PHARMACOPÉE SANS FRONTIÈRES
Une autre information valant son pesant de cacahuètes, et, hasard objectif, la même semaine, ébouriffait le monde médical, soucieux de restaurer sa « vertu », après les grippe porcine, anthrax, mediator, implants PIP, on en oublie, tellement ça s’accumule. Mais redorer son blason en criant haro sur le drogué, c’est, comment dirais-je, « électoral »  :
Empruntant le vocabulaire atlantiste des agences de notation (entreprendre le lexique de ce langage de la domination serait une tâche surhumaine), les autorités médicales plaçaient le Tramadol sous surveillance négative. Celle-ci se révélait non moins tragi-comique pour votre serviteur. En effet, dans Vint, le Roman noir des drogues en Ukraine (Payot, Documents, 2006, épuisé), j’avais relevé les circonstances dans lesquelles le Tramadol, alors virtuellement  inconnu en Europe occidentale, était utilisé par les toxicos d’Ukraine, privés de leurs poisons favoris par… la Révolution Orange — à l’heure où le pays était dans le collimateur des journalistes étrangers, les drogues, dont le trafic implique tout le monde et en premier lieu les autorités locales, ne circulaient plus. Certes, ce livre, à une époque où l’Est n’intéressait pas encore grand monde, fut un four, à peu d’exceptions près — la plus notable étant la Croix-Rouge française qui finança à la suite de cet ouvrage, l’organisation Club Narcotiques anonymes de Kiev avec laquelle j’avais mené mon enquête. Néanmoins, on eut pu s’attendre à plus d’attention et de curiosité de la part des organismes chargés de la gestion de nos vies d’esclaves dans ses détails les plus intimes. Ou bien, — comme je le remarquais dans le roman Milieu hostile (Baleine, 2011) qui revenait sur le terrain ukrainien des drogues — des intérêts supérieurs, financiers, européens, pharmaceutiques étaient en jeu. La Théorie du complot diront les bien-pensants (un autre terme du lexique dominant, qui prétend supprimer le complot en accusant celui dont les yeux se dessillent de paranoïa — l’opprobre, toujours l’opprobre : drogué, fou, idéaliste). Peut-être, mais en attendant, il s’est fourgué un max de Tramadol, jusqu’au prochain substitut sur lequel on fermera les yeux le temps d’assurer sa rentabilité. Il est notable, du reste, qu’une bonne partie du marché des drogues de rue est désormais consacré à la revente de médicaments. Il suffit de passer au métro Château-Sub (utex) un jour de semaine à l’heure de pointe, pour s’en assurer. Quelle part d’hypocrisie, et de concurrence entre les fabricants des drogues « légales », bénéficiant de ce commerce souterrain, et les fabricants de drogues « illégales », entre en jeu, le verdict appartient au lecteur.
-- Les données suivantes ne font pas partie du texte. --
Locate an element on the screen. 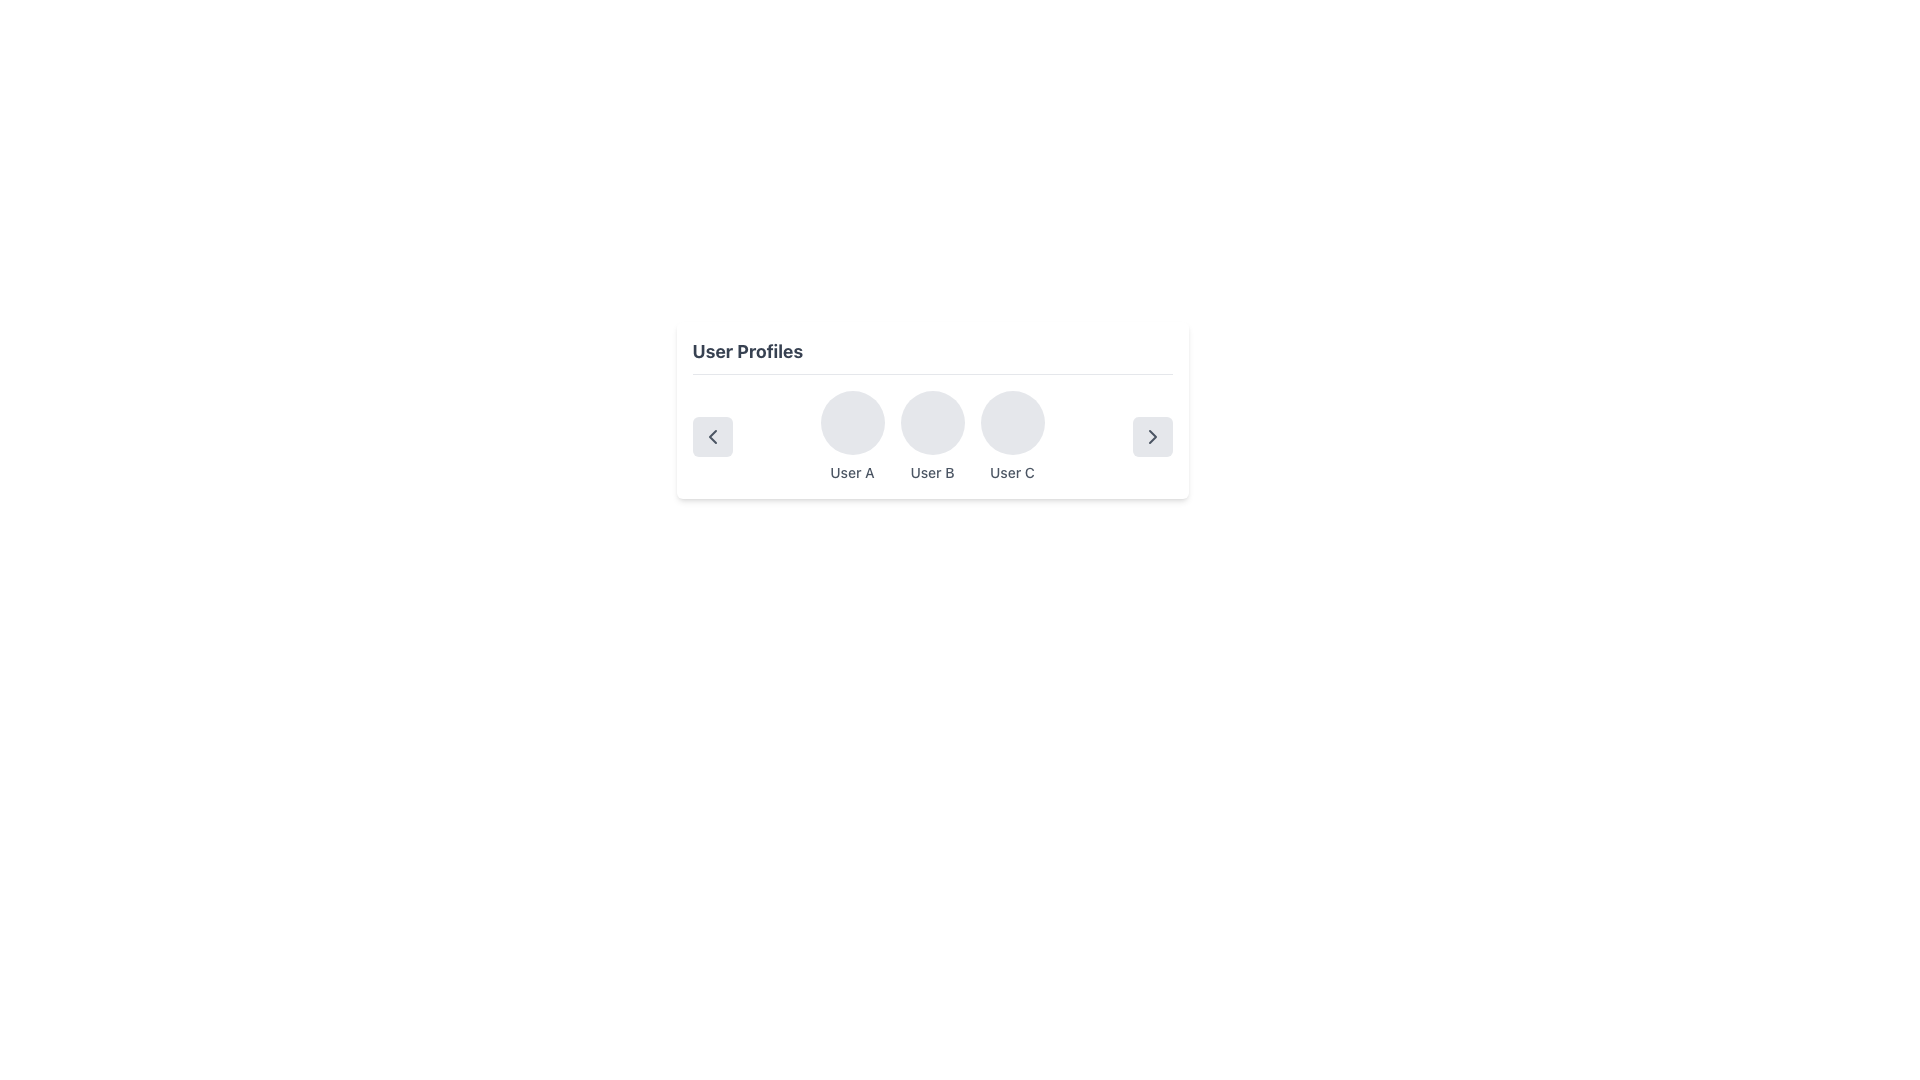 The image size is (1920, 1080). the text label that identifies the user associated with the circular profile picture located above it, positioned directly below the first circular profile picture in the user profile group is located at coordinates (852, 473).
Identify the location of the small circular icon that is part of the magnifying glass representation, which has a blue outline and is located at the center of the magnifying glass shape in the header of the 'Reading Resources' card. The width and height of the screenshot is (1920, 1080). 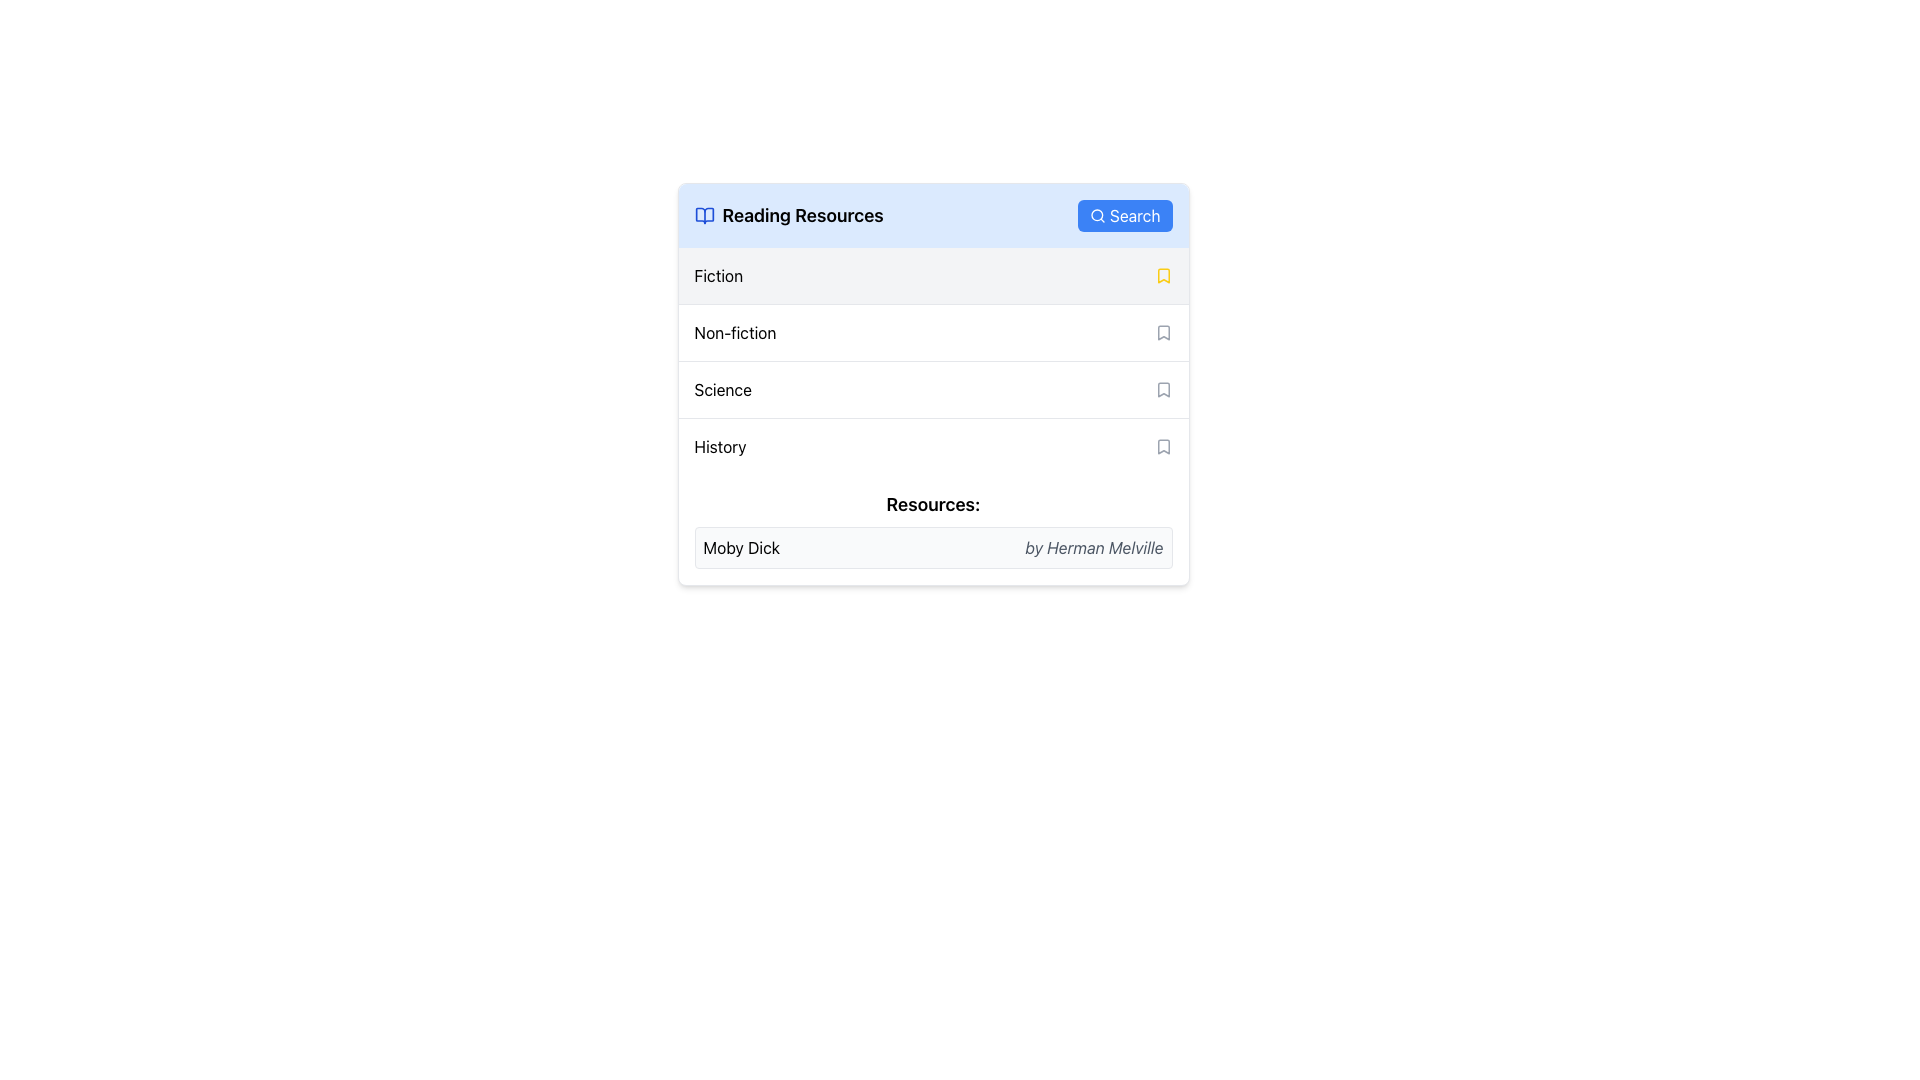
(1096, 215).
La seule certitude, c’est que depuis toujours l’humanité s’est servie de drogues pour altérer sa perception et en tirer du plaisir, et que la répression n’y a jamais rien changé, entretenant au contraire tant la pègre et ses investissements dans la société civile — que les organes chargés de la répression des stupéfiants, la magistrature, la défense légale, l'administration pénitentiaire (aujourd'hui en partie privatisée), la nomenklatura médicale, etc.